I kid you not--they sell the smaller spool-- a little under 1700 yds-- for $10, so IMO this is a major bargain-- these are the large bulk spools the store uses to fill customers reels-- you won't find them on the shelf.


----------



## Hudak (Sep 10, 2007)

I don't doubt you. That is an interesting thing to keep in the back of my mind.... I wonder if they sell the 60lb in a bulk spool. That would be a lot of practice shocker...LOL

Robert


----------



## curtisb (Jul 21, 2004)

I have heard Tight Line was made by Suffix(I could be wrong). I had some a couple years ago I used as shock line.


----------



## curtisb (Jul 21, 2004)

Nick Meyer of Breakaway likes Hi-seas Red Devil. I have used it in the past in .28mm and it also cast real well. The big problem is it is red which, I don't know why is hard to see against the grass. They used to make it in a yellow but I think it was .33mm. I had a spool of this too and it also cast well and it like Tight Line was pretty cheap. I can't find it anymore in the yellow just the red.


----------



## Mark G (Nov 15, 2004)

curtisb said:


> Nick Meyer of Breakaway likes Hi-seas Red Devil. I have used it in the past in .28mm and it also cast real well. The big problem is it is red which, I don't know why is hard to see against the grass. They used to make it in a yellow but I think it was .33mm. I had a spool of this too and it also cast well and it like Tight Line was pretty cheap. I can't find it anymore in the yellow just the red.


I used to use Sufix Siege in that tangerine orange color-- it showed up pretty well on the spool-- but was also tough to see in the grass-- people kept tripping over it- so I quit using it.
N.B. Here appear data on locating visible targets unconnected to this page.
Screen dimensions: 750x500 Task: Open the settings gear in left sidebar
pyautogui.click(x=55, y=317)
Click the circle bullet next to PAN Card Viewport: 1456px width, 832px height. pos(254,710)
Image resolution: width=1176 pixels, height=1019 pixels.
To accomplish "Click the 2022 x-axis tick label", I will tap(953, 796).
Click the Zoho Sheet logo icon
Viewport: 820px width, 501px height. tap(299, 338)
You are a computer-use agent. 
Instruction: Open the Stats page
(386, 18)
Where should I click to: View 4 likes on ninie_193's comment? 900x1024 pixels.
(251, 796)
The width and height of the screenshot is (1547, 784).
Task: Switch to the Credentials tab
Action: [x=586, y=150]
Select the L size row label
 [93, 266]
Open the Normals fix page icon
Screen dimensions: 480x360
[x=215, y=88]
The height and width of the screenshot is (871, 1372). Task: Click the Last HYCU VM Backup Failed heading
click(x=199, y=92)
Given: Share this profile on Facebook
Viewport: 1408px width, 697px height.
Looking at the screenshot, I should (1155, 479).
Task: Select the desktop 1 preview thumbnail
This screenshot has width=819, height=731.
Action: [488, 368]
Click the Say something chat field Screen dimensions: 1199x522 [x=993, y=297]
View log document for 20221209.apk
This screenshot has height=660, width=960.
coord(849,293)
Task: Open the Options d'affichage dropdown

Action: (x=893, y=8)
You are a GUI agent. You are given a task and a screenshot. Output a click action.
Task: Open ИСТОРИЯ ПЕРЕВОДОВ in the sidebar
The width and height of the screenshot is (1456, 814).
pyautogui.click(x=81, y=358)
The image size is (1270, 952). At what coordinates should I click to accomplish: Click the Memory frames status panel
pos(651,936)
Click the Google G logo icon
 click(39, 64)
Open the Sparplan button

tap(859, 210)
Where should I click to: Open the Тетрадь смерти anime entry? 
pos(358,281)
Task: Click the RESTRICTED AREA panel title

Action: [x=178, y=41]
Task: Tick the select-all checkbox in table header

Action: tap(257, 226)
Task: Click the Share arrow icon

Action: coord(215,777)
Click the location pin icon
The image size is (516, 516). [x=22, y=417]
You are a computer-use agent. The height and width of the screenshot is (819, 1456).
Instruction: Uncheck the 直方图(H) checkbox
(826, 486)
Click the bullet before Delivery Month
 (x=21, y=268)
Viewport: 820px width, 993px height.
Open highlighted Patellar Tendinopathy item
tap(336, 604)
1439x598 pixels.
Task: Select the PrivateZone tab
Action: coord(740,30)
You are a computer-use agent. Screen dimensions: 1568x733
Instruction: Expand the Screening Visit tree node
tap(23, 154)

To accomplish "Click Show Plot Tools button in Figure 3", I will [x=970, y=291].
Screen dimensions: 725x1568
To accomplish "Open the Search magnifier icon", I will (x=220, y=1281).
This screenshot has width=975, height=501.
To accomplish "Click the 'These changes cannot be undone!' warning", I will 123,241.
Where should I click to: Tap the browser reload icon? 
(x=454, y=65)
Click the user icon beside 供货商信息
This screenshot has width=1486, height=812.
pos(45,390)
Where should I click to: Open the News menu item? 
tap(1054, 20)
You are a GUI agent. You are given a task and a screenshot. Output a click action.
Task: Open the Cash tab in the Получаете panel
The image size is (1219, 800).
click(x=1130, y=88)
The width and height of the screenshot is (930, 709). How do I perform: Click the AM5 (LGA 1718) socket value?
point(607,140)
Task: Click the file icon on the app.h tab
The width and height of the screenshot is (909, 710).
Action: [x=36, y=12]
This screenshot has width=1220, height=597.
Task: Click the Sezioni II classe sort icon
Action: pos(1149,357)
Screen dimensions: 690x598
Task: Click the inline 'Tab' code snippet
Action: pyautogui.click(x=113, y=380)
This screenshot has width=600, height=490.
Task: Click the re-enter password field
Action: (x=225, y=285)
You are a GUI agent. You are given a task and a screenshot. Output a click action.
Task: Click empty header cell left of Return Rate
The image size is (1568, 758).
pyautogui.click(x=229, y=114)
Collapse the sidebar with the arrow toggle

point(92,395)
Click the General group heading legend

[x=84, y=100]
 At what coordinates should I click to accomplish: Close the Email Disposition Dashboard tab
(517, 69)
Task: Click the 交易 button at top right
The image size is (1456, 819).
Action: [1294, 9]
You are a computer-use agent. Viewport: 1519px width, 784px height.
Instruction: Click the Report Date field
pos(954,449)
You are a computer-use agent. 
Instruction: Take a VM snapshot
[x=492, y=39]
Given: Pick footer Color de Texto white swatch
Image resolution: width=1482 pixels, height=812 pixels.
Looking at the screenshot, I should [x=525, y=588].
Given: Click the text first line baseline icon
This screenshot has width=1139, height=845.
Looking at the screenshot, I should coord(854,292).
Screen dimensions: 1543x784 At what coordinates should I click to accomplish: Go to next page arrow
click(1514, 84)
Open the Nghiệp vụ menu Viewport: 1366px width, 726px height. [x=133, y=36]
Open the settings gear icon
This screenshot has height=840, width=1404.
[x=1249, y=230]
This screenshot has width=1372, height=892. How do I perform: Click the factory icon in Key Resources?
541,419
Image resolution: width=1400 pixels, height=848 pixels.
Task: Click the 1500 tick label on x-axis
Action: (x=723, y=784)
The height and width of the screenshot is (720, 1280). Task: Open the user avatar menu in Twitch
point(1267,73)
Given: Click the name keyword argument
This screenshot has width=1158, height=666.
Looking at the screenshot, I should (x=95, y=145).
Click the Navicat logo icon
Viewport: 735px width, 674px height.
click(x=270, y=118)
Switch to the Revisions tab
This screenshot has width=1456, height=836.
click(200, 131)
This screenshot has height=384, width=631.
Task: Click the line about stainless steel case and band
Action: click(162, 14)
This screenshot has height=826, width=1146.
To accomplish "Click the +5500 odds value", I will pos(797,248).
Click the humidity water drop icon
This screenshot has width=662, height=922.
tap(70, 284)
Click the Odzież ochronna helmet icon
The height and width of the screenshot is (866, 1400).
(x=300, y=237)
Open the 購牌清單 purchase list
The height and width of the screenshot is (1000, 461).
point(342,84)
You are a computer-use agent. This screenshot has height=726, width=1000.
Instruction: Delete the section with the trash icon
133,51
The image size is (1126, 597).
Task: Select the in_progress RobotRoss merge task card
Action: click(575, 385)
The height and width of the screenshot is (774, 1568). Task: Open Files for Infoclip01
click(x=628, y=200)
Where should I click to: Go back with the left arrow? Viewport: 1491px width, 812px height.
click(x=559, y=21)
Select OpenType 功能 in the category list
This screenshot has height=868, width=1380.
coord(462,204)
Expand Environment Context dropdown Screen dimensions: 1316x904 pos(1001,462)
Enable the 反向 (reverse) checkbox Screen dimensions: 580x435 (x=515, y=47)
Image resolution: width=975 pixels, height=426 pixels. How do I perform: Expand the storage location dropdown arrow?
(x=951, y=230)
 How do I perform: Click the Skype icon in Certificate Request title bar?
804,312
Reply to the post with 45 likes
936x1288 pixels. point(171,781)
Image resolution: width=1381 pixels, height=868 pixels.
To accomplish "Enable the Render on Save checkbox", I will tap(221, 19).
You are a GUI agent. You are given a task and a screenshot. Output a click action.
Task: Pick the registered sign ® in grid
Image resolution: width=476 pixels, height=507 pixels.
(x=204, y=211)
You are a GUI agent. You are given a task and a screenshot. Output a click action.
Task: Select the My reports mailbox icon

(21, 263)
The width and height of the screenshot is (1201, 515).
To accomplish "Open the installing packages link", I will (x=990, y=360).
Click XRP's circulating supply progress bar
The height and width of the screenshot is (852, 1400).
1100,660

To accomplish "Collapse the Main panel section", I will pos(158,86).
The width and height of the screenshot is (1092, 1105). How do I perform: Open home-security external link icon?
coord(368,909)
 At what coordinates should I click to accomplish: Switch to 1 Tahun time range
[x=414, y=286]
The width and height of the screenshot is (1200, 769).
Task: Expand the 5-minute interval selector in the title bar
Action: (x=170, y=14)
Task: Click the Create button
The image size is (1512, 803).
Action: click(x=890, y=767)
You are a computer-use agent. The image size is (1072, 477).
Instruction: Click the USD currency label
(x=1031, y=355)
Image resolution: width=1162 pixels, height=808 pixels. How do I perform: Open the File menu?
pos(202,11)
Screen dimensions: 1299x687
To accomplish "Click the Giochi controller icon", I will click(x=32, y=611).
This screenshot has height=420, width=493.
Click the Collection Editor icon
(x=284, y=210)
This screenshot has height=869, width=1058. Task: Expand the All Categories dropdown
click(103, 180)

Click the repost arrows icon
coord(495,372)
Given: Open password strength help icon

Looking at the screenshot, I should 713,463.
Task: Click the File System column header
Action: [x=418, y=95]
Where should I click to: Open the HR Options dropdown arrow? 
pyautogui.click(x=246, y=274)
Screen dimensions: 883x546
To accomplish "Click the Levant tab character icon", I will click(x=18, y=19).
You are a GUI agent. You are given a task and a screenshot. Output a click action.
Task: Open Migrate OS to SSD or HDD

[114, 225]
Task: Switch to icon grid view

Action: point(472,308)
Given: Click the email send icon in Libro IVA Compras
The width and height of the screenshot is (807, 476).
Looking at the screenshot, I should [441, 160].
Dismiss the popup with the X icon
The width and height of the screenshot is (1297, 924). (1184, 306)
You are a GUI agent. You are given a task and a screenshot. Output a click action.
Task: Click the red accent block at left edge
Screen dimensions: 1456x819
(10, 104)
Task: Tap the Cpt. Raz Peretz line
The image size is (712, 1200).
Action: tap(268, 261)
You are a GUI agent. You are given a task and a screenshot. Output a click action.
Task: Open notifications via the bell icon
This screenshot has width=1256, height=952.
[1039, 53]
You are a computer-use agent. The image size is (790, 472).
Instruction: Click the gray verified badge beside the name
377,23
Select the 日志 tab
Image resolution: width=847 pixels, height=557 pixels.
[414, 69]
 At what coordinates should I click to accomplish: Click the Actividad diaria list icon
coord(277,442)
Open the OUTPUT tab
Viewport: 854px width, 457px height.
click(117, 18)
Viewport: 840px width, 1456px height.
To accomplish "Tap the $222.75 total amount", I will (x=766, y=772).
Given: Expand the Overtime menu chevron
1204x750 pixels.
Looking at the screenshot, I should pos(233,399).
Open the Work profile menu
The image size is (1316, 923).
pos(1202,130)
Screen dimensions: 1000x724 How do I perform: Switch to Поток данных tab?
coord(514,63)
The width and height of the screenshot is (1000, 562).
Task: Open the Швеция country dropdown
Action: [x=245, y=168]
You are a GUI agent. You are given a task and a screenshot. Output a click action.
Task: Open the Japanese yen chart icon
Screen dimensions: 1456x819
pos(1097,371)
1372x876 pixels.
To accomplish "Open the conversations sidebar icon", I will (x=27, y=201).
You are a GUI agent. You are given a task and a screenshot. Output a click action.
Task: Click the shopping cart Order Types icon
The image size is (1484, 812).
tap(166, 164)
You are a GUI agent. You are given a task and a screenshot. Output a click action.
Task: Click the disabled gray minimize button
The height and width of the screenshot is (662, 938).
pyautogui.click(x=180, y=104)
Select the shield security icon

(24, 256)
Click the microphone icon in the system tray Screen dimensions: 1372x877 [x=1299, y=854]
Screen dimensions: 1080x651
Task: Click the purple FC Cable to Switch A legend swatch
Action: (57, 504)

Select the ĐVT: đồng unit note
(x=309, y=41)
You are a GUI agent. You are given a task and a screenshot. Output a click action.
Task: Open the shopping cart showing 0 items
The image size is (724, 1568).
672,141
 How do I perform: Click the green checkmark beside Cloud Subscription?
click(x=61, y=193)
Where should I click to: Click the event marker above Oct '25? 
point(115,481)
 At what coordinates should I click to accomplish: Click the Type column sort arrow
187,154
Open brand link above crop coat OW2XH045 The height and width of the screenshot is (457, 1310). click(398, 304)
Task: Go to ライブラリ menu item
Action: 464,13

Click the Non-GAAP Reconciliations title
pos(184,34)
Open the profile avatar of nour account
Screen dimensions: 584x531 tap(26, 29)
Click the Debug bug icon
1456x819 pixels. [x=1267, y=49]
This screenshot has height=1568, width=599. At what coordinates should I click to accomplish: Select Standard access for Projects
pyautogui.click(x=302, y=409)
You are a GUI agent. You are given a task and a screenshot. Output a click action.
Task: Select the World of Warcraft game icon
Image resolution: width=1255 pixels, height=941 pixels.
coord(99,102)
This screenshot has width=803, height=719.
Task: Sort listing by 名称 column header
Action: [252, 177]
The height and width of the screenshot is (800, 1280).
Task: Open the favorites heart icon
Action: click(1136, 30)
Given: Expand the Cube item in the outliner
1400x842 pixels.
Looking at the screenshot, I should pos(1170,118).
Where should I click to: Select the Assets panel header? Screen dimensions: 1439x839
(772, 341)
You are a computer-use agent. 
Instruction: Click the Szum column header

I think it was more translucent than most hi-viz lines. Might be the same thing with the red devil.


----------



## Mark G (Nov 15, 2004)

thekingfeeder said:


> I don't doubt you. That is an interesting thing to keep in the back of my mind.... I wonder if they sell the 60lb in a bulk spool. That would be a lot of practice shocker...LOL
> 
> Robert


THey can probably order whatever you want-- not sure I'd want a real large spool of shock leader-- the smaller 2 lb spools generally last me a couple of years-- I wouldn't want to use line older than that.

(For practice I mostly just use my clear fishing shock leader-- 50 lb. Sufix titanium.) 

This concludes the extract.